« Ça fait partie du sport »

David Lemieux préfère ne pas penser aux risques associés à la pratique de la boxe

S’ils sont au courant des risques qu’ils courent en montant sur le ring, la plupart des boxeurs préfèrent en faire abstraction. David Lemieux ne fait pas exception.

« En fait, je n’y pense jamais, a-t-il affirmé au cours d’un entretien téléphonique avec La Presse canadienne, hier. C’est certain que ce sont des événements qu’on ne veut pas qui se produisent, alors tu te prépares en conséquence. Un coup de poing de trop peut signifier la fin. On ne souhaite ça à aucun athlète.

« C’est très triste comme événement. Ce sont par contre des choses qui peuvent se produire dans un sport de contact ou un sport extrême. Ça fait partie du sport, malheureusement. »

Lemieux fait allusion à la fin du combat d’Adonis Stevenson, qui se trouve plongé dans un coma artificiel depuis samedi à la suite du violent K.-O. dont il a été victime lors de son combat de championnat du monde des mi-lourds du World Boxing Council (WBC) contre l’Ukrainien Oleksandr Gvozdyk.

Le CHU de Québec-Université Laval n’a pas publié de mise à jour de l’état de santé de Stevenson depuis lundi.

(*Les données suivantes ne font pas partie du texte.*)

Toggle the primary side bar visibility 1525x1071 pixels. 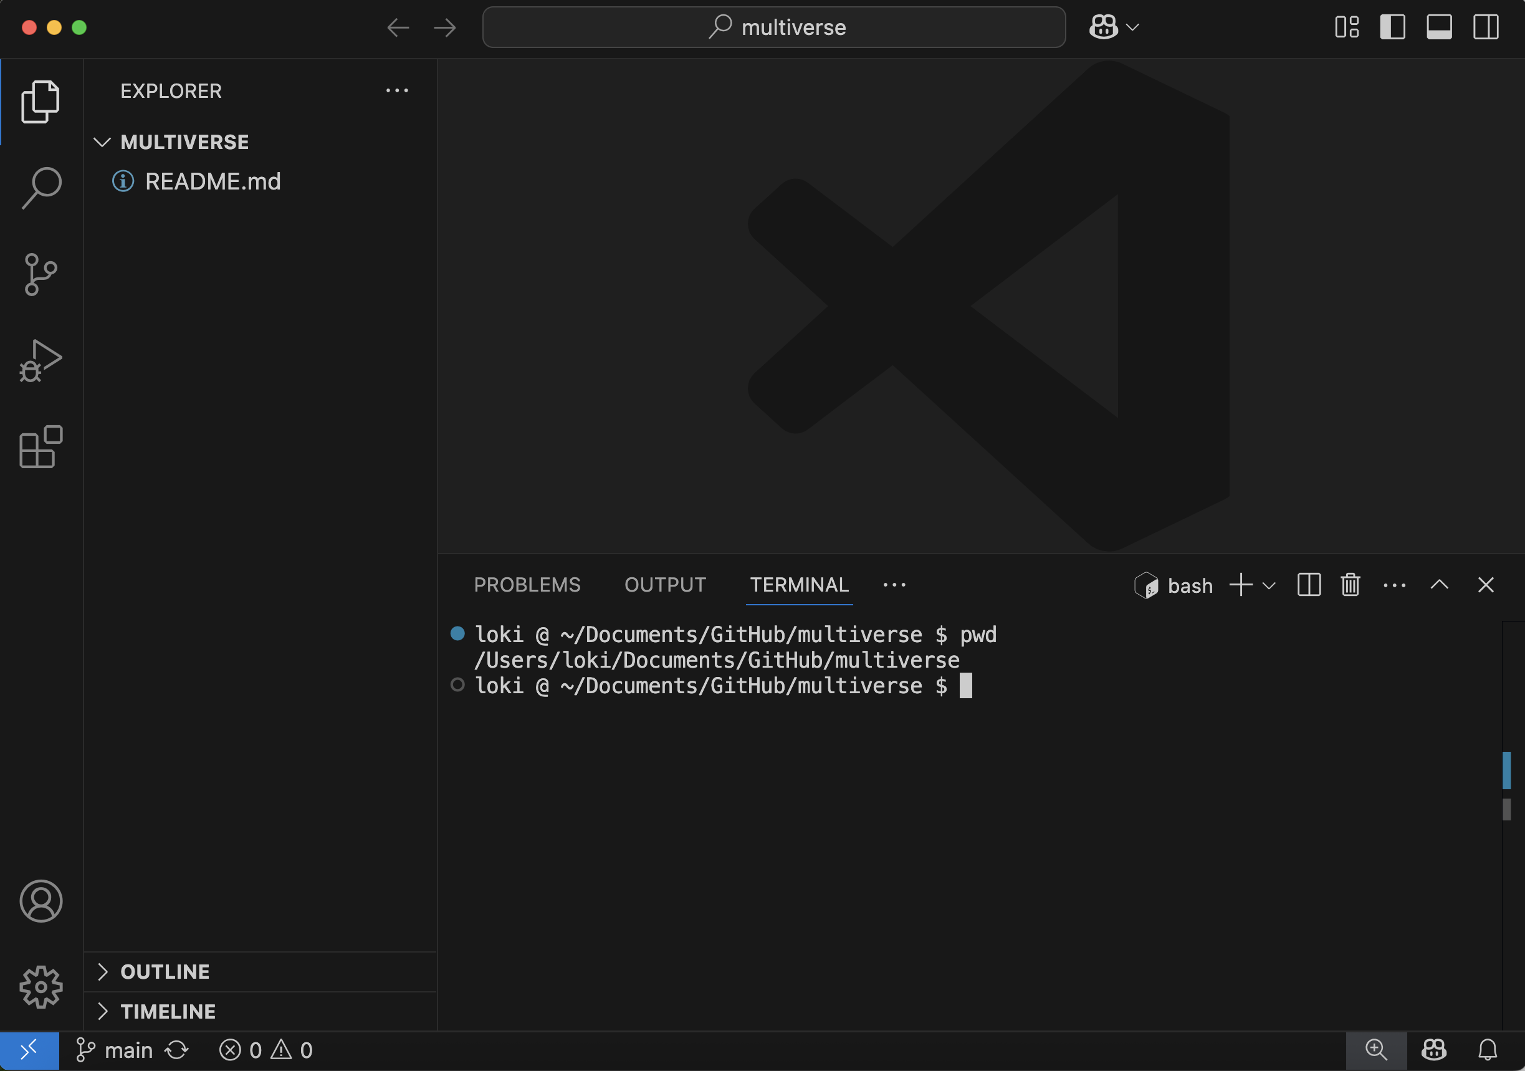tap(1392, 27)
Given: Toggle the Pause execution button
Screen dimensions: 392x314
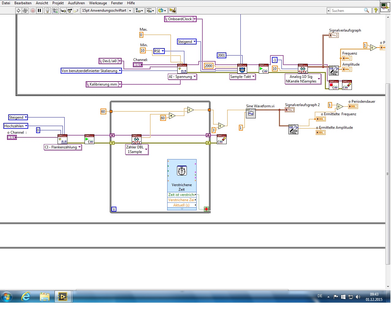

On indiquait alors que son état était stable. Une porte-parole de l’établissement a précisé hier qu’aucune mise à jour ne serait faite tant que l’état de santé de Stevenson n’aurait pas changé.

Quelques observateurs – plusieurs n’ayant pas de lien avec ce sport – ont remis en question cette semaine la pertinence de la boxe. Certains ont même demandé son abolition. Lemieux croit qu’il faut prendre un peu de recul.

« Les événements du week-end peuvent facilement influencer l’opinion des gens. De mon côté, je trouve qu’il y a plus de contacts et de commotions cérébrales au hockey, par exemple, que dans la boxe. »

— David Lemieux

Il rappelle également le suivi extrêmement serré auquel doivent se soumettre les boxeurs afin d’obtenir le permis qui leur permet de participer à des combats.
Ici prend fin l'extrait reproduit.